GOAL:
Please tell me what language the prayer unetaneh tokef uses for a life story, according to the Rosh Hashanah text below.
BEGIN TEXT SECTION
Rosh Hashanah, 5777, Day Two
October 4, 2016—2 Tishri 5777
As some of you know, I love Hamilton. I have been preparing for the High Holidays by thinking about Hamilton. There is a point of deep contact, and creative tension, between Hamilton and the next prayer we are about to experience together, unetaneh tokef.
The deep contact is that both Hamilton and unetaneh tokef see our life fundamentally as a story. Hamilton’s phrase is narrative. The word narrative recurs in at least three songs. Unetaneh tokef uses the language of sefer zichronot, a book of deeds.
But the creative tension centers on the question: who drives the story of your life? Is the story of your life fundamentally what you do, the choices you make, the path you chart, the relationships you forge, the work you do that is either meaningful to you or just a paycheck, the health you do or do not take care of, the family ties you do or do not nurture? Or, is life what happens to you? It’s not primarily about your choices, which dictate only a small part of the trajectory of your life. Rather, there is just a lot of mazal, good luck and bad luck, that can and does have a decisive impact on our life story.
Hamilton takes the point of view that you drive your own story. Hamilton is famously and frequently described as, and I’m quoting here, a “bastard, orphan, son of a whore.”
END TEXT SECTION
BEGIN ENTRIES SUPPLIED
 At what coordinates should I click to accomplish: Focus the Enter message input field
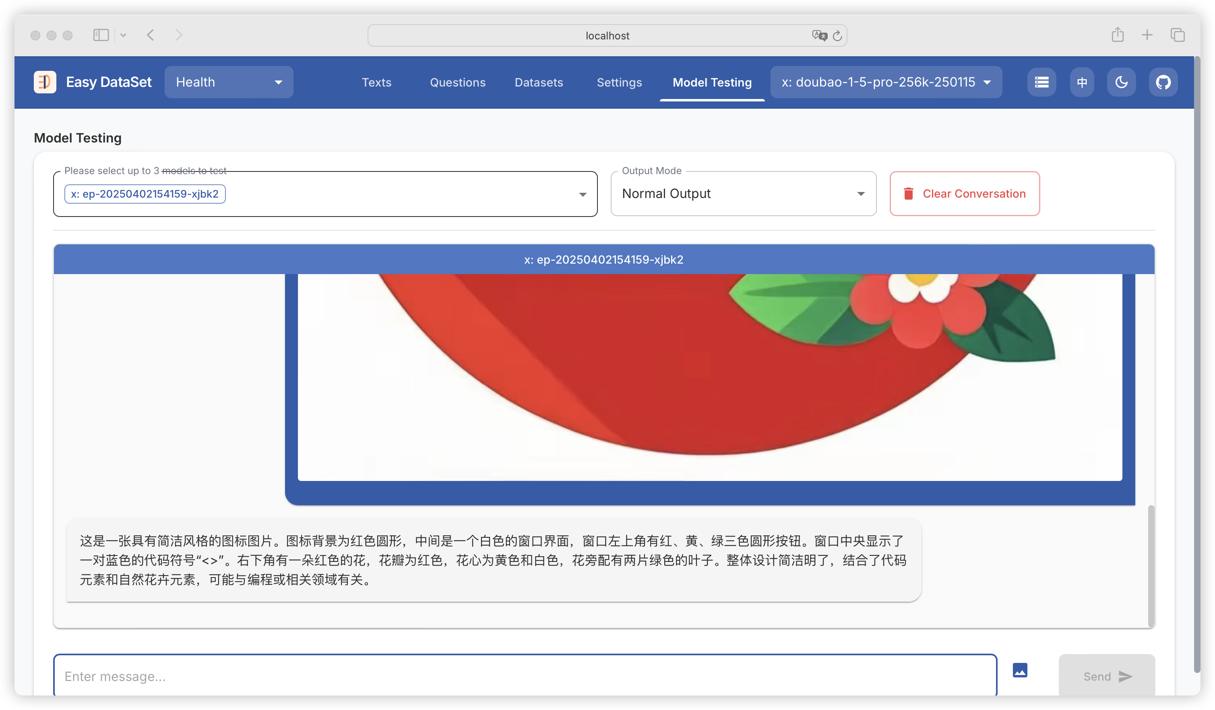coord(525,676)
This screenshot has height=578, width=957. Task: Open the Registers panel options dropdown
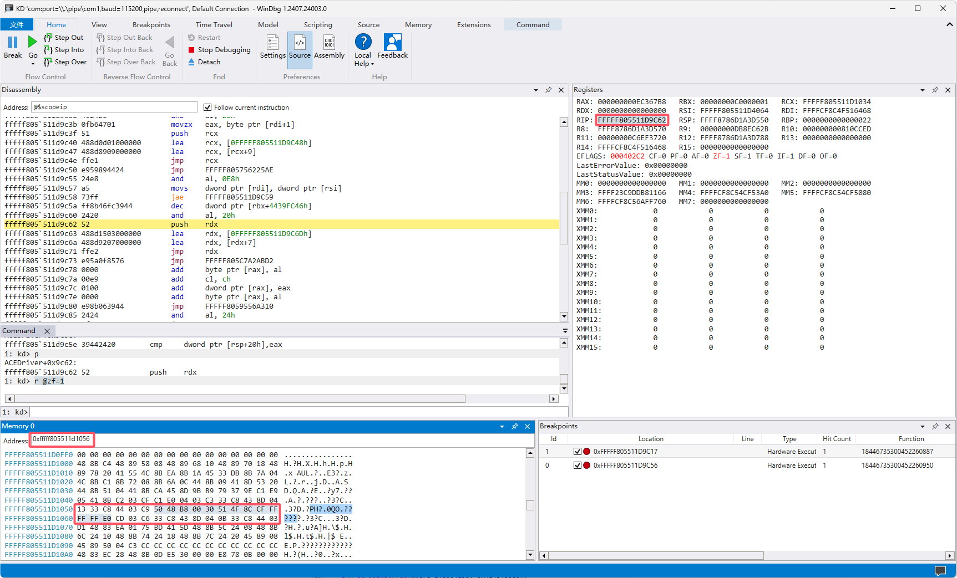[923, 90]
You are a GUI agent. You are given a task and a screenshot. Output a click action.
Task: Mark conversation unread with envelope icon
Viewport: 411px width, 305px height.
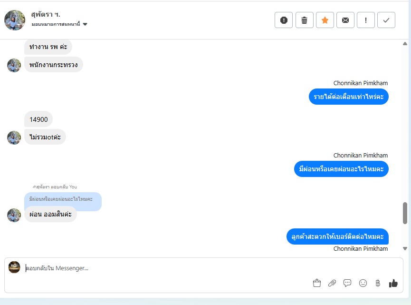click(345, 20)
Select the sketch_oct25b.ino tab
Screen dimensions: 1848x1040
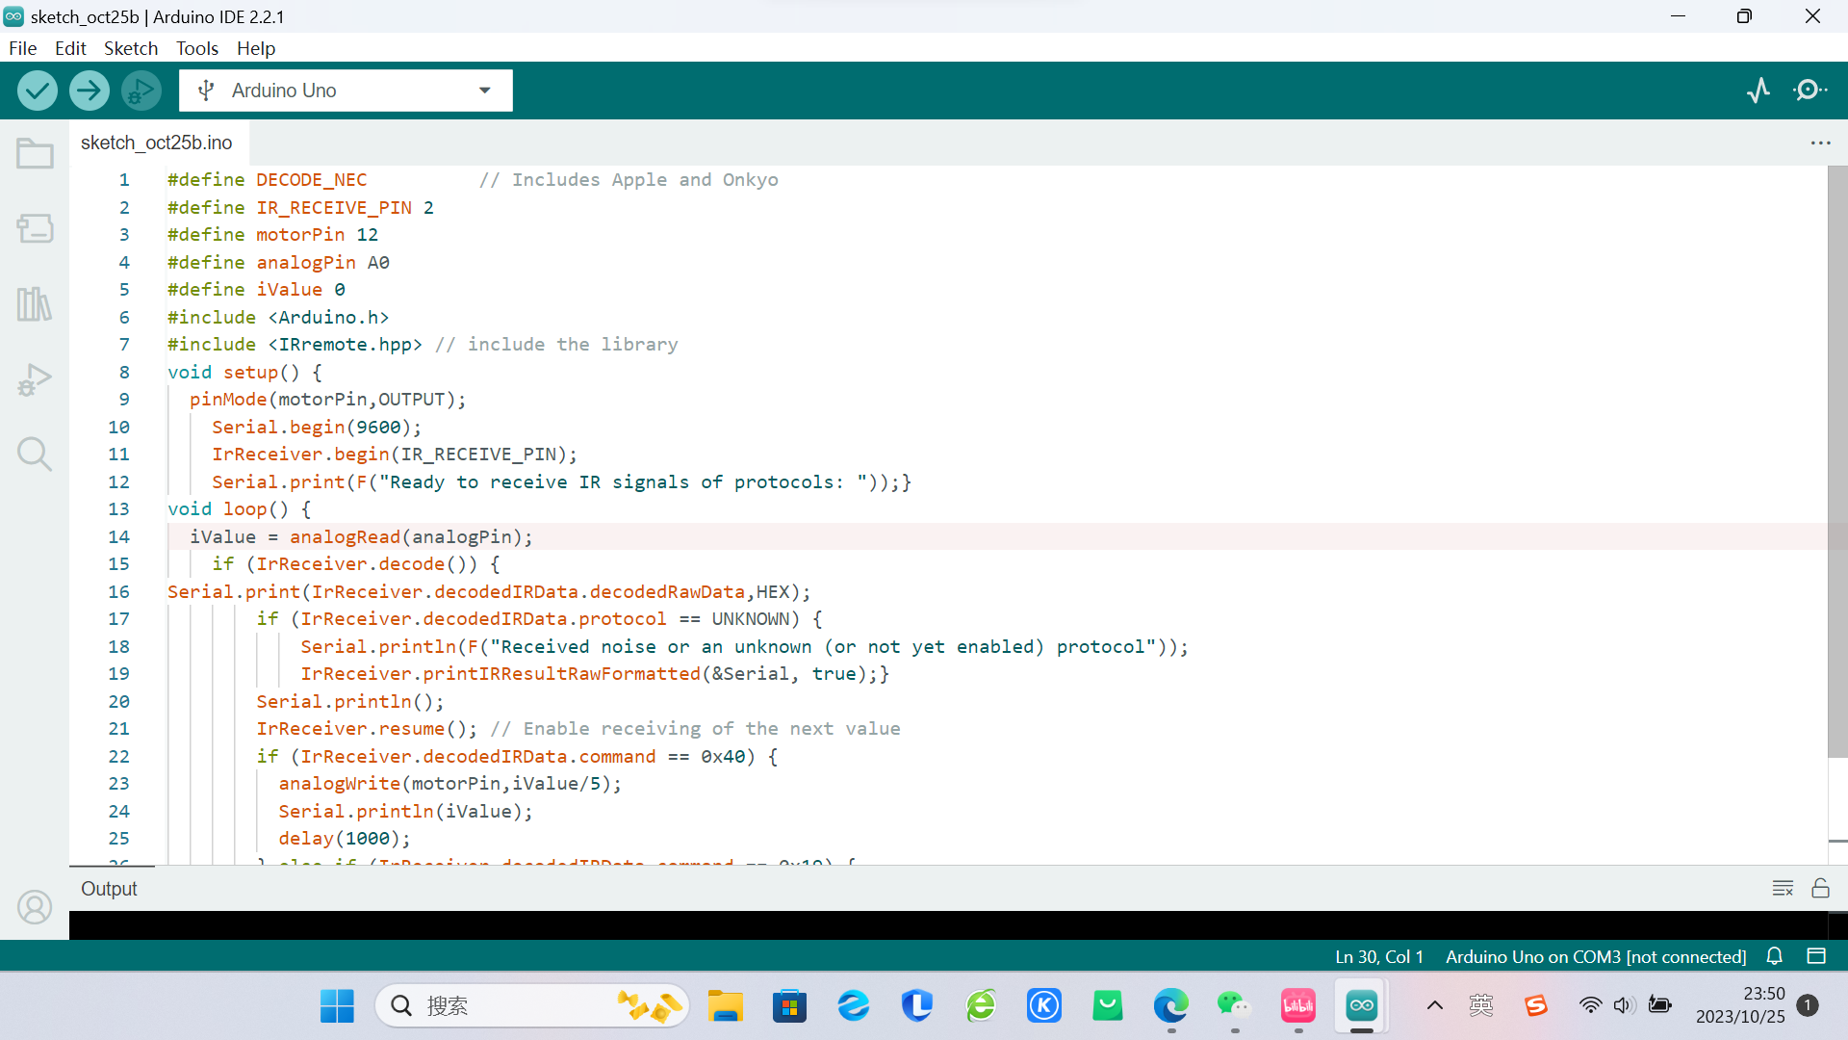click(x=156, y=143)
END ENTRIES SUPPLIED
BEGIN ENTRIES SUPPLIED
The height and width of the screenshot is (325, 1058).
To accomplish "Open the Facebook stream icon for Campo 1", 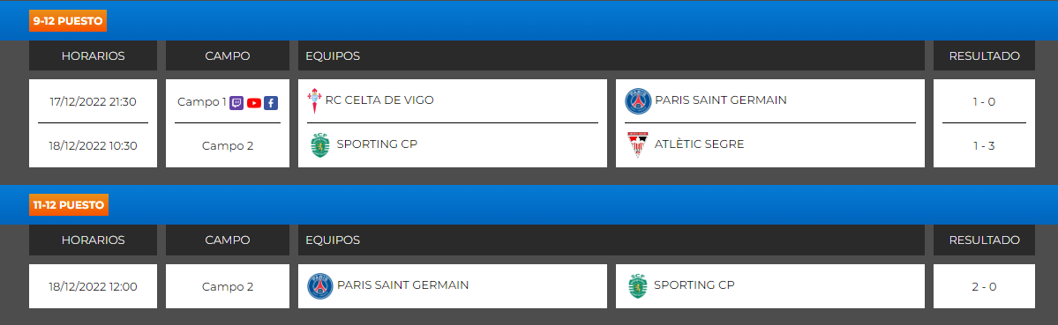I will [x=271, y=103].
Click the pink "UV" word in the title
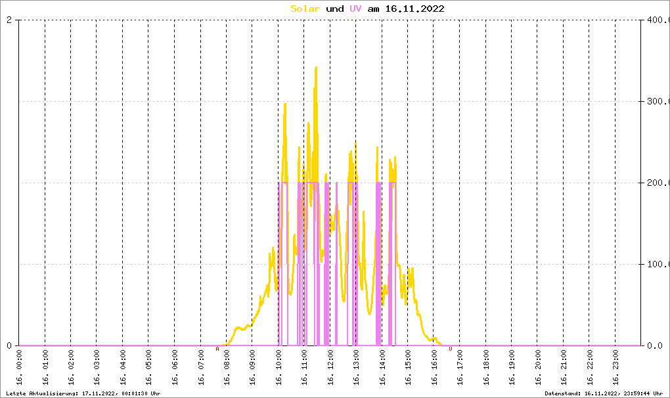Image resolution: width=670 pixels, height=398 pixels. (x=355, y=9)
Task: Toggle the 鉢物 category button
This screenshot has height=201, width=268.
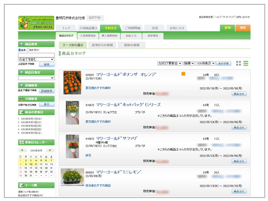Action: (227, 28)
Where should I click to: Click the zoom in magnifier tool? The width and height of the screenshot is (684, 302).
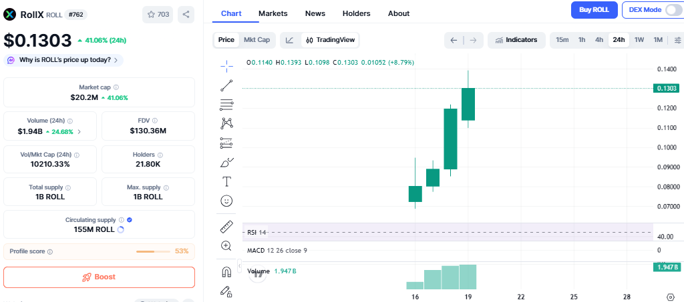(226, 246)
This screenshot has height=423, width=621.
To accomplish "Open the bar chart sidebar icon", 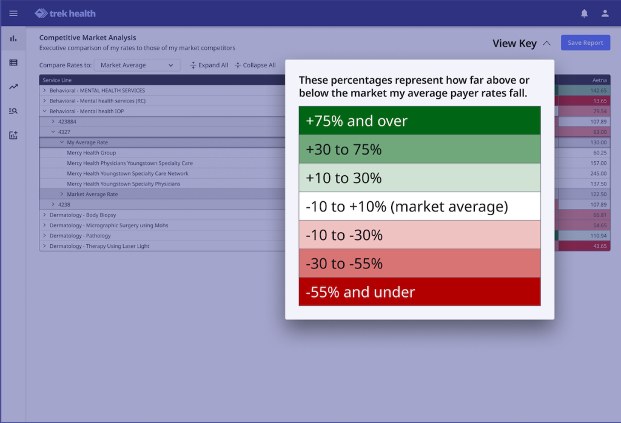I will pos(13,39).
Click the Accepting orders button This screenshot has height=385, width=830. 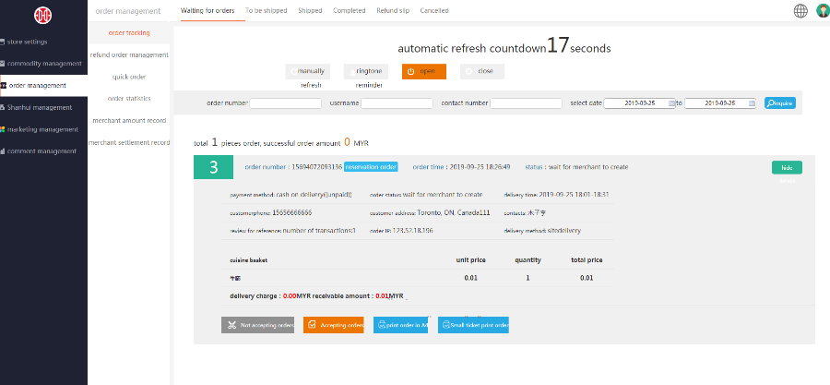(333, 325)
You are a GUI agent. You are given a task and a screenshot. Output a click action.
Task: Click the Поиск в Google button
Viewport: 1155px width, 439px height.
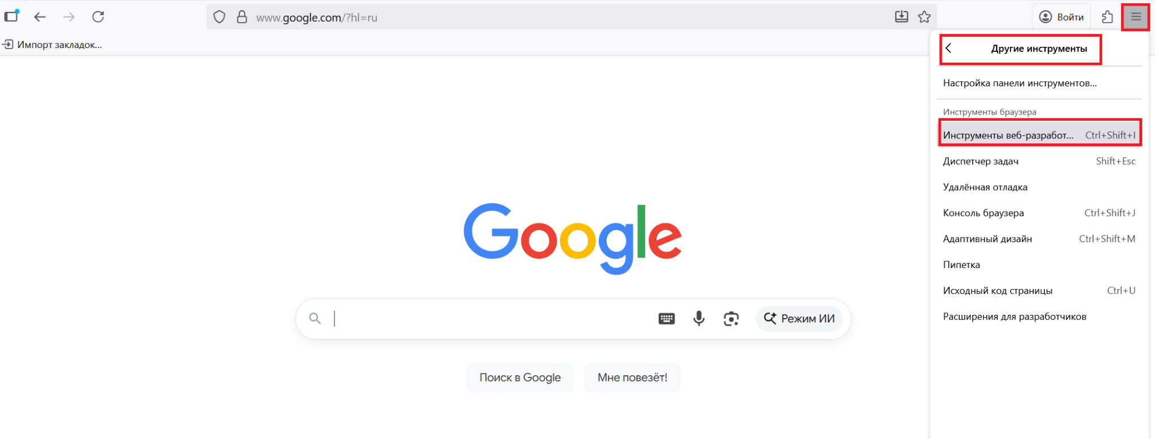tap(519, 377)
END ENTRIES SUPPLIED
SOLUTION TO THE PROBLEM:
It uses the language of sefer zichronot, a book of deeds.